_REQUEST 1_
In the Facebook passage, how many friends does Chapian have on Facebook?
_REQUEST 2_
From the Facebook passage, quote word for word the part starting at "On her computer" and ending at "hours at a time.".
_REQUEST 3_
Rewrite the paragraph of the Facebook passage that begins "On her computer the attack" as a shorter version that keeps its main facts.

_DOCUMENT PASSAGE_
▼▼▼
The house was empty and quiet except for the clicking of her computer mouse. She lived alone, and on many days her only personal interaction occurred here, on Facebook. Mixed into her morning news feed were photos and updates from some of her 300 friends, but most items came directly from political groups Chapian had chosen to follow: "Free Speech Patriots," "Taking Back America," "Ban Islam," "Trump 2020" and "Rebel Life." Each political page published several posts each day directly into Chapian's feed, many of which claimed to be "BREAKING NEWS."
On her computer the attack against America was urgent and unrelenting. Liberals were restricting free speech. Immigrants were storming the border and casting illegal votes. Politicians were scheming to take away everyone's guns. "The second you stop paying attention, there's another travesty underway in this country," Chapian once wrote, in her own Facebook post, so she had decided to always pay attention, sometimes scrolling and sharing for hours at a time.
"BREAKING: Democrat mega-donor accused of sexual assault!!!"
"Is Michelle Obama really dating Bruce Springsteen?"
"Iowa Farmer Claims Bill Clinton had Sex with Cow during 'Cocaine Party.' "
▲▲▲
_SUPPLIED INFORMATION_
▼▼▼
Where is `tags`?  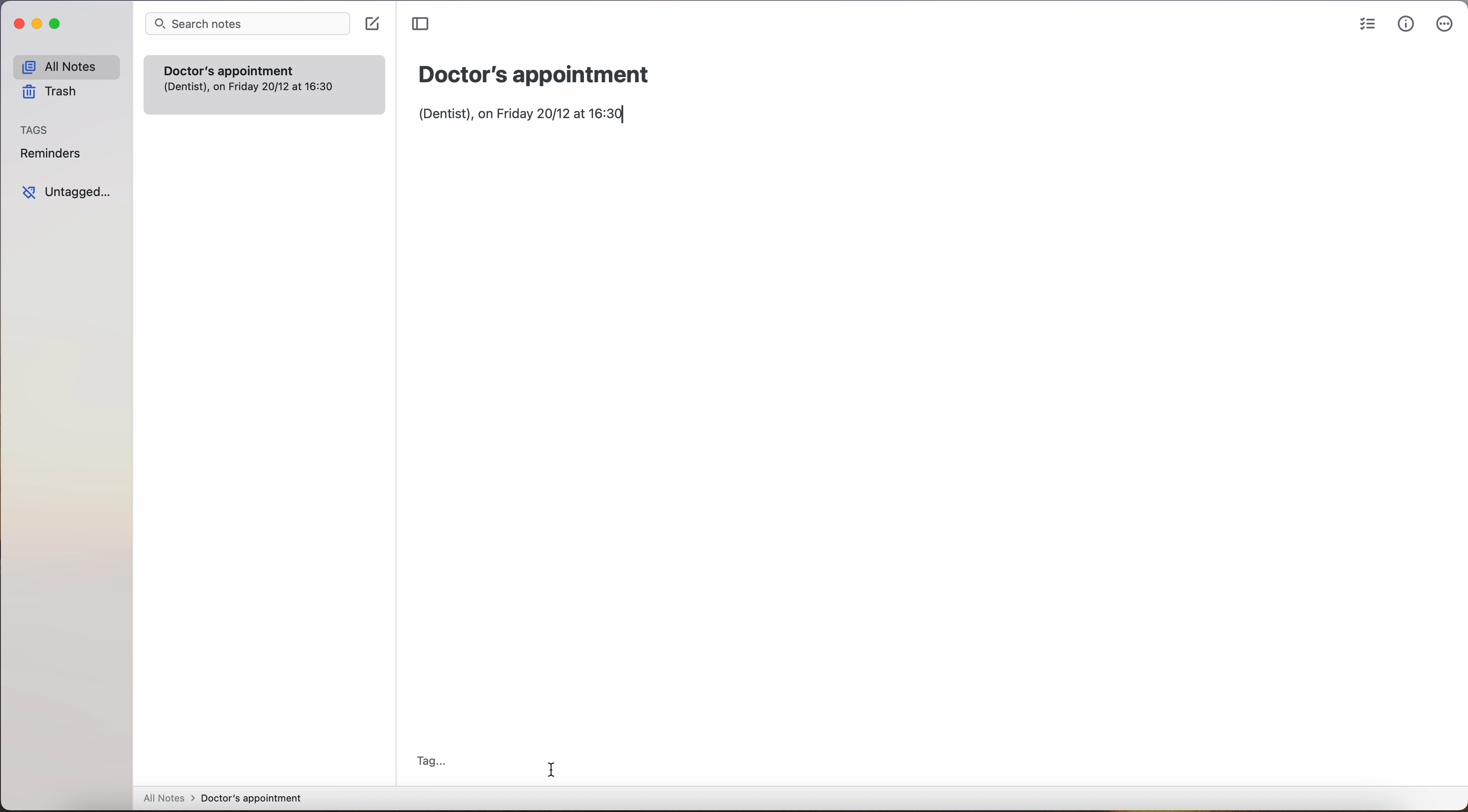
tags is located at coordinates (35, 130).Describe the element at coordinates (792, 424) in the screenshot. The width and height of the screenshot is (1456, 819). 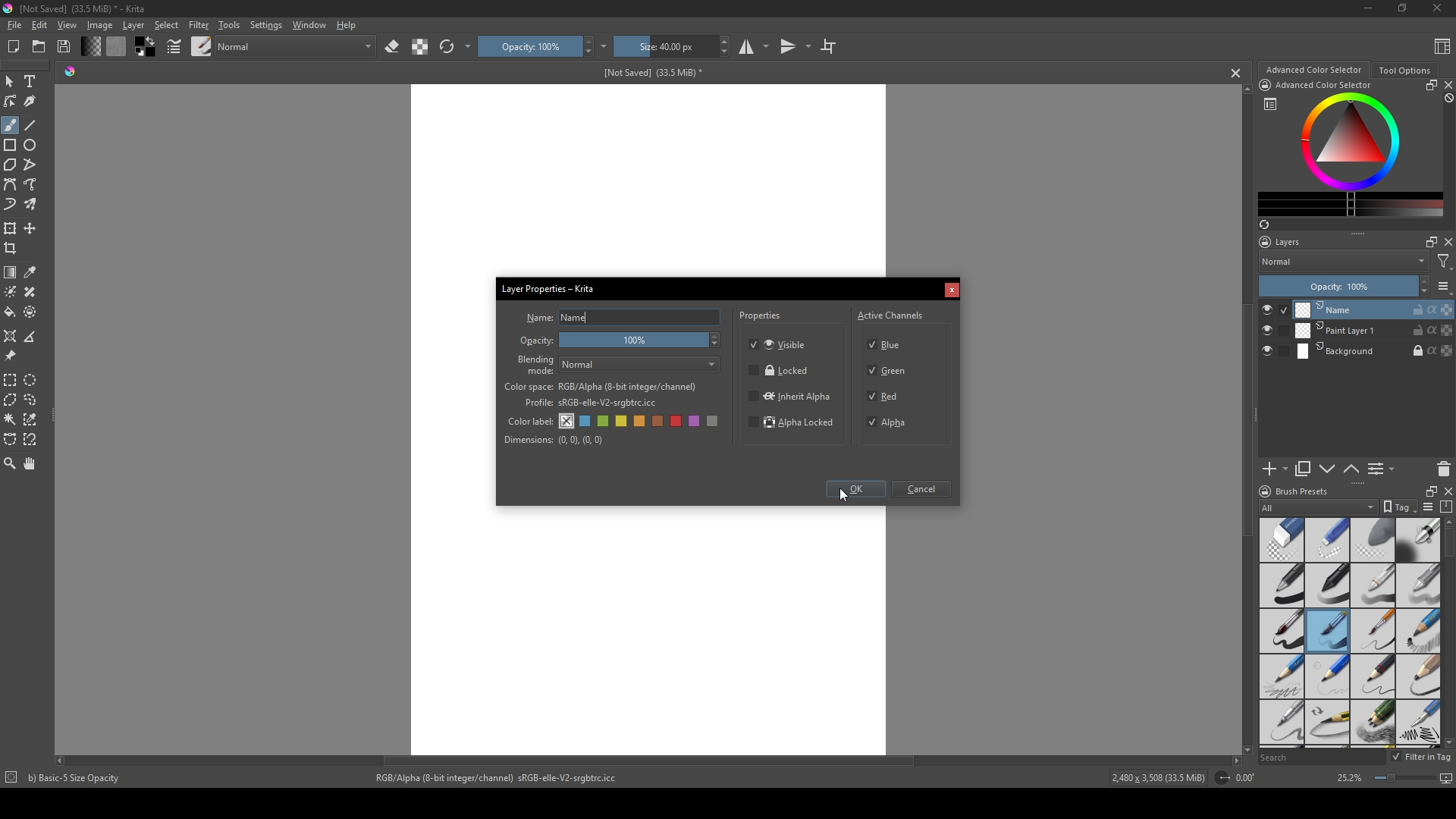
▲▲▲
_TASK ANSWER 1_
300

_TASK ANSWER 2_
On her computer the attack against America was urgent and unrelenting. Liberals were restricting free speech. Immigrants were storming the border and casting illegal votes. Politicians were scheming to take away everyone's guns. "The second you stop paying attention, there's another travesty underway in this country," Chapian once wrote, in her own Facebook post, so she had decided to always pay attention, sometimes scrolling and sharing for hours at a time.

_TASK ANSWER 3_
Online, Chapian saw a constant, urgent attack on America: liberals restricting free speech, immigrants storming the border and voting illegally, and politicians plotting to take everyone's guns. She once posted that a new travesty begins the moment you stop paying attention, so she chose to always pay attention, sometimes scrolling and sharing for hours.